Himsl: Durch das weite Aufrücken in die gegnerische Hälfte muss das Spielfeld in der Breite und Tiefe eng gemacht werden. Die hoch aufgerückte Viererkette hat damit sehr große Räume im Rücken zu verteidigen. Außerdem verschiebt die Mannschaft extrem ballseitig, um die Abstände bei der Balljagd gering zu halten, so dass auf der anderen Seite sehr viel Platz ist. Der Gegner muss in diesem engen Raum festgemacht werden. Gelingt das nicht, kann er mit schnellen Ballverlagerungen die offenen Räume auf den Seiten und hinter der Abwehr nutzen. Allerdings waren diese Nachteile beim VfB vor allem in den letzten Spielen bis auf Einzelfälle nicht besonders auffällig.

SPOX: Also hat Zorniger Recht, wenn er immer wieder sagt, die Niederlagen hätten nichts mit der neuen Spielweise zu tun?

Himsl: Die Frage, die man sich dabei stellen muss, ist: Würden die Spieler die Fehler auch machen, wenn die Spielidee eine andere wäre? Meine Antwort ist: ja. Ich habe noch keinen Fehler gesehen, der in der Idee Zornigers begründet wäre. Außerdem geben ihm die Anzahl der herausgespielten Torchancen und die Anzahl der zugelassenen Torchancen des Gegners Recht. Es ist ja nicht so, als ob die Gegner des VfB pro Spiel zehn bis zwanzig Großchancen hätten.

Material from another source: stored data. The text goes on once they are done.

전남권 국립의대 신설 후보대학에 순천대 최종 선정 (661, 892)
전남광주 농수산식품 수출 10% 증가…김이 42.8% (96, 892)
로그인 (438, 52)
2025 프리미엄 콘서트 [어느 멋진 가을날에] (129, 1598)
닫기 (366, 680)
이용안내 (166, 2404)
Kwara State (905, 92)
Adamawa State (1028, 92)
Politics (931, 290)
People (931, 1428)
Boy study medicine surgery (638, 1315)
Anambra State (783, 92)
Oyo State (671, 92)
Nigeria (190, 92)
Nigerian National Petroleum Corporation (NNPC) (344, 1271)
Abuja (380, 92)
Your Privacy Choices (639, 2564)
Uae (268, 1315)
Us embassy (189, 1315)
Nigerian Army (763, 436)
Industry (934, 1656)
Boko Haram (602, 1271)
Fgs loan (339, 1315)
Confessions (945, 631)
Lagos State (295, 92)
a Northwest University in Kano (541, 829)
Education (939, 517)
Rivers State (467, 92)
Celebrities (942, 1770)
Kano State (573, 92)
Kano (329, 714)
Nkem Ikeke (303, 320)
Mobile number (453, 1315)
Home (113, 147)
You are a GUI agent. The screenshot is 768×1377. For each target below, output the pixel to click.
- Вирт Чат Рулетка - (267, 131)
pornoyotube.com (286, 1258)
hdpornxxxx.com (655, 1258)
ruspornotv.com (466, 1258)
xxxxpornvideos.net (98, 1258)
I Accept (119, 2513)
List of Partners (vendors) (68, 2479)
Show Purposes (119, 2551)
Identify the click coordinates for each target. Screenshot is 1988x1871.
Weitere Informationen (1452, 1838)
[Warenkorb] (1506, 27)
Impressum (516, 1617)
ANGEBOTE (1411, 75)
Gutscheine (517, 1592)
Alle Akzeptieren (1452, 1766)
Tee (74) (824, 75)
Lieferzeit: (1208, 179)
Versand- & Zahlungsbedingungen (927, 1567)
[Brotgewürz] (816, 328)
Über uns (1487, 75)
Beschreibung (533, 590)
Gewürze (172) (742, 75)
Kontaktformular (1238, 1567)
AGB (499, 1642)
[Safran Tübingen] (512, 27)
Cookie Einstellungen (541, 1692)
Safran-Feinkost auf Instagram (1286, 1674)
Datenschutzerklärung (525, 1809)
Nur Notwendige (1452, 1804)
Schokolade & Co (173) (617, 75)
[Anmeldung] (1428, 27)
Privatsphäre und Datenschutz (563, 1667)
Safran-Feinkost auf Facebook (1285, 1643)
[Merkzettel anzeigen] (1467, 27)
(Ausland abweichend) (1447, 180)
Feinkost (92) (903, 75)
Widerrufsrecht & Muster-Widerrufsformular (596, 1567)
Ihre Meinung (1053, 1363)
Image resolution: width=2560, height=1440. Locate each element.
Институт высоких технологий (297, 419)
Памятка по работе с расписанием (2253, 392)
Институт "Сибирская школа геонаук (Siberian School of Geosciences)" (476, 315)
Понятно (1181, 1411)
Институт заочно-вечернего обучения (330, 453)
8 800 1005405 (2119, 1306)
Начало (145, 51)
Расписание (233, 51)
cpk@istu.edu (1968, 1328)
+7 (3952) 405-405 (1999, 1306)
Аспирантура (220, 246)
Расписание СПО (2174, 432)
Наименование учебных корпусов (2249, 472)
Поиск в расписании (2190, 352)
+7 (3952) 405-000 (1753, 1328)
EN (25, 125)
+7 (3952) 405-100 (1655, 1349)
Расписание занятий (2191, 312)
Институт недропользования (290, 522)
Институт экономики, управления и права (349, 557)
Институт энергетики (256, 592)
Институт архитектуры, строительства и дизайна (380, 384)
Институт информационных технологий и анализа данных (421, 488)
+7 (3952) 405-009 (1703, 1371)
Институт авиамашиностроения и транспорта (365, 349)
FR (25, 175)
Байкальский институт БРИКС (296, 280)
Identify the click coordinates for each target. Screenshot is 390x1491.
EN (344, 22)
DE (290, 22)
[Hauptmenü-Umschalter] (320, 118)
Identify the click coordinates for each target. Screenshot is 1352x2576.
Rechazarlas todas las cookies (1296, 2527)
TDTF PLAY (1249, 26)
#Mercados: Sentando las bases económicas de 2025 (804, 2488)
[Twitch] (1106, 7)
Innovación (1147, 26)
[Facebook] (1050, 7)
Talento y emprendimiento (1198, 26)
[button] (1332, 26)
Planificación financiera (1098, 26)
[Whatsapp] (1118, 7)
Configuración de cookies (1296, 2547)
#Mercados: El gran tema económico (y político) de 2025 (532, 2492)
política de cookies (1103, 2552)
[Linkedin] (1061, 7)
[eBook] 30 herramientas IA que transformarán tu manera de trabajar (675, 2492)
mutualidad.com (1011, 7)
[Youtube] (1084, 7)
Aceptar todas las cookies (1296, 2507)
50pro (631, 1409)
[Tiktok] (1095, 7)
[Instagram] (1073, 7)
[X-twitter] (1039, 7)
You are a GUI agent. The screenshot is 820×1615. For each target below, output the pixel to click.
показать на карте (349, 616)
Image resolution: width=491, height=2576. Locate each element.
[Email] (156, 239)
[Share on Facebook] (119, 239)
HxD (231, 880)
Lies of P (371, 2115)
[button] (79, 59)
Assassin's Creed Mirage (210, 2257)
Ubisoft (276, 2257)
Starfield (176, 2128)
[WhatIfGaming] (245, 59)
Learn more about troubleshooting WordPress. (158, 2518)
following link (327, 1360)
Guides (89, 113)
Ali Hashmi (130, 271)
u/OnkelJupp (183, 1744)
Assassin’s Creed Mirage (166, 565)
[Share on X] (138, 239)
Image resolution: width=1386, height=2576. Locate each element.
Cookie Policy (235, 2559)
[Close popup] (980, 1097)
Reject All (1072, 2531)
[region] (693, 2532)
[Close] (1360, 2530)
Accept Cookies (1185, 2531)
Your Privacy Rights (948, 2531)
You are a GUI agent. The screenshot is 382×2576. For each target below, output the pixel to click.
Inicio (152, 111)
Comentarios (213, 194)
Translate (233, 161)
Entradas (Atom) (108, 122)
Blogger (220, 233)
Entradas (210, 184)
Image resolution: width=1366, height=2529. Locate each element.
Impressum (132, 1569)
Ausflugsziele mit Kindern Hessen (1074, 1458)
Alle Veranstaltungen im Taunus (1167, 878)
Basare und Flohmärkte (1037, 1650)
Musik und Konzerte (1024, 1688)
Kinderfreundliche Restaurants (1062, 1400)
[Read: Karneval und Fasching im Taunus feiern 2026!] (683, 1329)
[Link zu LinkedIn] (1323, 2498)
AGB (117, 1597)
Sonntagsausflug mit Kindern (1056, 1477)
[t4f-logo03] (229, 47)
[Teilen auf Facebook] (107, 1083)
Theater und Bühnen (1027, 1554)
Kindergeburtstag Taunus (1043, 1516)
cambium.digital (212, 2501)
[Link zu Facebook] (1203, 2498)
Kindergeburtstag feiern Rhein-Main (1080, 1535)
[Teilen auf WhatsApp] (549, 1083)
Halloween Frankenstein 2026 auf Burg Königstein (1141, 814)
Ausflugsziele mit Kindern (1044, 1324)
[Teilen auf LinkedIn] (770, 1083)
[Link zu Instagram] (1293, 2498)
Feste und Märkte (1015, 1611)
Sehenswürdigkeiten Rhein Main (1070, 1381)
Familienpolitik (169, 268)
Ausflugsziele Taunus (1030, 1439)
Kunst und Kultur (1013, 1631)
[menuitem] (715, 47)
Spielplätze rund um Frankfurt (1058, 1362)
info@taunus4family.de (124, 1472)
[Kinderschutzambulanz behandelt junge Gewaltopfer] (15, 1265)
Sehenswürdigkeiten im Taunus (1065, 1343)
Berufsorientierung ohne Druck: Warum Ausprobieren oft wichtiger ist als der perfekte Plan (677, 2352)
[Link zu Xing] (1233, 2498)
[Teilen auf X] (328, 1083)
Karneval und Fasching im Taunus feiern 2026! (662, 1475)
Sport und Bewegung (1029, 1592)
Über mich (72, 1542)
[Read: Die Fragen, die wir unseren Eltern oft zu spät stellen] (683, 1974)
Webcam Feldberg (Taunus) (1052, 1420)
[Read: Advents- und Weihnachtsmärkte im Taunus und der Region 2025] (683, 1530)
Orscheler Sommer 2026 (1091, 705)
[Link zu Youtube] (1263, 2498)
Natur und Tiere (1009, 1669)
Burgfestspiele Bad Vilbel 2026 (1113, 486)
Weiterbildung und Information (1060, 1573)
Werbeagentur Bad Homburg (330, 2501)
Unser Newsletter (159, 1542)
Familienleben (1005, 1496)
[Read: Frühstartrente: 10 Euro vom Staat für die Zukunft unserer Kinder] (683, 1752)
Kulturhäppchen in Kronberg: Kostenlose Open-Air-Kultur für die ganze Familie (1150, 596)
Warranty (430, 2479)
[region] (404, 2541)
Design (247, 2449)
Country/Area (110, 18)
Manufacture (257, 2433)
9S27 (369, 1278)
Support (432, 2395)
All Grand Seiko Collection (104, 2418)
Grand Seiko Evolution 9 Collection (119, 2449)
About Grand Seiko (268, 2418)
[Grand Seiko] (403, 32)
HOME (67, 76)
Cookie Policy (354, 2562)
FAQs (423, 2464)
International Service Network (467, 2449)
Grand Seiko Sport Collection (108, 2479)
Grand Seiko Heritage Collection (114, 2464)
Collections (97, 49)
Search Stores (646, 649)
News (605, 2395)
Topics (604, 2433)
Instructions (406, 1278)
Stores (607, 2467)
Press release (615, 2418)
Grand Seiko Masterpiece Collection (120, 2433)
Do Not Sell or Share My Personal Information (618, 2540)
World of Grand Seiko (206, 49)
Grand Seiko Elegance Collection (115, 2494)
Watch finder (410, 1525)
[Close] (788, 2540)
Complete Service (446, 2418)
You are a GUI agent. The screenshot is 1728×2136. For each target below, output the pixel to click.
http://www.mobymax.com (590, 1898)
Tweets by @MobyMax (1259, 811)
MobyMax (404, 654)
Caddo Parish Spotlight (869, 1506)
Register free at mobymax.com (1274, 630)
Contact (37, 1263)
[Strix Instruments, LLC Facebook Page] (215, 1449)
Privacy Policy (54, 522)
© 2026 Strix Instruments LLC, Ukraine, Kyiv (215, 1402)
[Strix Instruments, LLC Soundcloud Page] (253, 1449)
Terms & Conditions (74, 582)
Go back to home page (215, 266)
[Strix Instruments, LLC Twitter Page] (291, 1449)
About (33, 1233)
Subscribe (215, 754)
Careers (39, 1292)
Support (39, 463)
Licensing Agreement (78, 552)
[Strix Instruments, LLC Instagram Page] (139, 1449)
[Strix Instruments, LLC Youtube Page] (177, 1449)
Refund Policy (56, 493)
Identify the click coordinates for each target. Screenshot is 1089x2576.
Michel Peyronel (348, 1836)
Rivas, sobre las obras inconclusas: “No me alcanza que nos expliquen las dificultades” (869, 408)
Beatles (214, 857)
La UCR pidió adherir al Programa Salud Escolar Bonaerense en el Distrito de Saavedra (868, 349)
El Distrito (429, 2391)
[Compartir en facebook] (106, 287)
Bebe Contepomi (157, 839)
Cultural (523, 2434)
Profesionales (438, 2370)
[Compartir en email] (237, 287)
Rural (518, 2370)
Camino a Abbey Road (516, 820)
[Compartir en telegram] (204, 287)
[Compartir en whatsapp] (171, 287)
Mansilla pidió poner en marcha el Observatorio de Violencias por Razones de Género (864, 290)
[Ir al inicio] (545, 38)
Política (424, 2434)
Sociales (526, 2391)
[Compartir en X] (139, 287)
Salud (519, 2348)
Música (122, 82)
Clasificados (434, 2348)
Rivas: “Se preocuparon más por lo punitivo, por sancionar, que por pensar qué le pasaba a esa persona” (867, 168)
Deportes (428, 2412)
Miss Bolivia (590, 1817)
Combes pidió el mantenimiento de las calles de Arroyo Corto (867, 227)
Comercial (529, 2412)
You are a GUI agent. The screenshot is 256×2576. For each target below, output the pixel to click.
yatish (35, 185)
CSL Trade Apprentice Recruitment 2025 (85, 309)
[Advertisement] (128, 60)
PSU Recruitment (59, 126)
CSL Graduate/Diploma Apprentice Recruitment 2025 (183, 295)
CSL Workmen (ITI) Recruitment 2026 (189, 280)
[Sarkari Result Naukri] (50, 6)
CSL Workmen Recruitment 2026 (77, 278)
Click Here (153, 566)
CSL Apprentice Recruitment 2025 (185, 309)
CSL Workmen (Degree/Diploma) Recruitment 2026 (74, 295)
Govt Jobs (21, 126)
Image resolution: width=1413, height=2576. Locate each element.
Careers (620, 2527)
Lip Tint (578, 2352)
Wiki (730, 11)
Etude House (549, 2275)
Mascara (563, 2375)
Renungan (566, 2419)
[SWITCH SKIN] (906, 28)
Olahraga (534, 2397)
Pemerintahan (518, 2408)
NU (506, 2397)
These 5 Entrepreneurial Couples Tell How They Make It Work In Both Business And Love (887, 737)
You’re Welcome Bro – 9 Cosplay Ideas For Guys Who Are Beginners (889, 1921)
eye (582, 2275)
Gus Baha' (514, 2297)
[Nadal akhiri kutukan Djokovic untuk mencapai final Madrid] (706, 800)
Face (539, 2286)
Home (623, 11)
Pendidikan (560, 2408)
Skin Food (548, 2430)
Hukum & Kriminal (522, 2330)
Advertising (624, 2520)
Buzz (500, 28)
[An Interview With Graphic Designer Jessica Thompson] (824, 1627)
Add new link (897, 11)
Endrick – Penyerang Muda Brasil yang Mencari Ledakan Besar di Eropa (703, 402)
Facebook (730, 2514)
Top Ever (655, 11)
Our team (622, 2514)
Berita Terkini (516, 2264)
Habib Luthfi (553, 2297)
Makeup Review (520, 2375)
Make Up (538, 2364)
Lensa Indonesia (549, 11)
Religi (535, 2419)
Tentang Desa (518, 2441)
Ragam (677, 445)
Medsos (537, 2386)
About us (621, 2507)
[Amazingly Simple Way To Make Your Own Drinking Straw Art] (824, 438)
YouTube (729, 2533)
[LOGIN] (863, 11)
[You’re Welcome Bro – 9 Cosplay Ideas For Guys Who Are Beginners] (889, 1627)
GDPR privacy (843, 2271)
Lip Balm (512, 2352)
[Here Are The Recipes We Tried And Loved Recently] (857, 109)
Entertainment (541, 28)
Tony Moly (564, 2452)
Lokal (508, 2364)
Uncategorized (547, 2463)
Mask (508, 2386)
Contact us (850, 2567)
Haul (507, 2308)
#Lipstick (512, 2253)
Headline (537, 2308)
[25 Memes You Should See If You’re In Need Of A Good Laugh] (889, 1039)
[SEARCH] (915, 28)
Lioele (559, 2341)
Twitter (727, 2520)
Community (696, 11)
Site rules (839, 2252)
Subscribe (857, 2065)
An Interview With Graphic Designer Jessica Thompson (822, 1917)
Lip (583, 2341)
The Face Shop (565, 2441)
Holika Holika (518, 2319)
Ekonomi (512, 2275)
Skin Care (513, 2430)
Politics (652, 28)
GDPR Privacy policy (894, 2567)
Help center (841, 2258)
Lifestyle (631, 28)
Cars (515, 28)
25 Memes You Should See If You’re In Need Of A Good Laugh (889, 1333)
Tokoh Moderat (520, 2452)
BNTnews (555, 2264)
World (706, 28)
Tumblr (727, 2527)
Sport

SPOX: Allerdings hat der VfB mit 19 Gegentreffern die meisten der Liga kassiert. Wie passt das jetzt zusammen?

Himsl: Die Gegentore resultieren zu einem Großteil aus extremen individuellen Fehlern. Hier kann man sich natürlich wieder die Frage stellen, ob die ständige Unruhe im Stuttgarter Spiel sich auch negativ auf die Verteidigung auswirkt. Aber Zorniger zwingt seine Spieler nicht in Situationen, die für einen Fußballer völlig neu wären. Insofern ist das auch eine Frage der individuellen Fähigkeit, 90 Minuten lang eine fehlerfreie Leistung abzurufen. Die stellt sich auch bei Torhüter Przemyslaw Tyton. Der Pole war bisher nicht der Rückhalt, den sich ein Trainer wünscht und er konnte die Mannschaft durch entscheidende Abwehraktionen noch nicht im Spiel halten.

SPOX: Es wurde auch immer wieder von fehlender Balance zwischen Offensive und Defensive gesprochen beim VfB. Ist das kein Problem, das Zorniger angehen muss?

Himsl: Balance ist nicht das Ziel des VfB. Das ganze Spiel ist Jagen gegen den Ball und Überfallspiel nach Ballgewinn. Die Frage, lohnt sich die Umschaltaktion oder sollten wir eher auf Ballbesitz spielen und das Spiel beruhigen, stellt sich der VfB nicht.

SPOX: Ist das nicht etwas einseitig gedacht?

Himsl: Zorniger hat einen klaren Plan A, den zieht er durch. Und bis auf die eklatant schlechte Chancenverwertung funktioniert dieser Plan auch.

SPOX: Wäre ein Wechsel aus den Strategien Umschaltspiel und Ballbesitz nicht besser?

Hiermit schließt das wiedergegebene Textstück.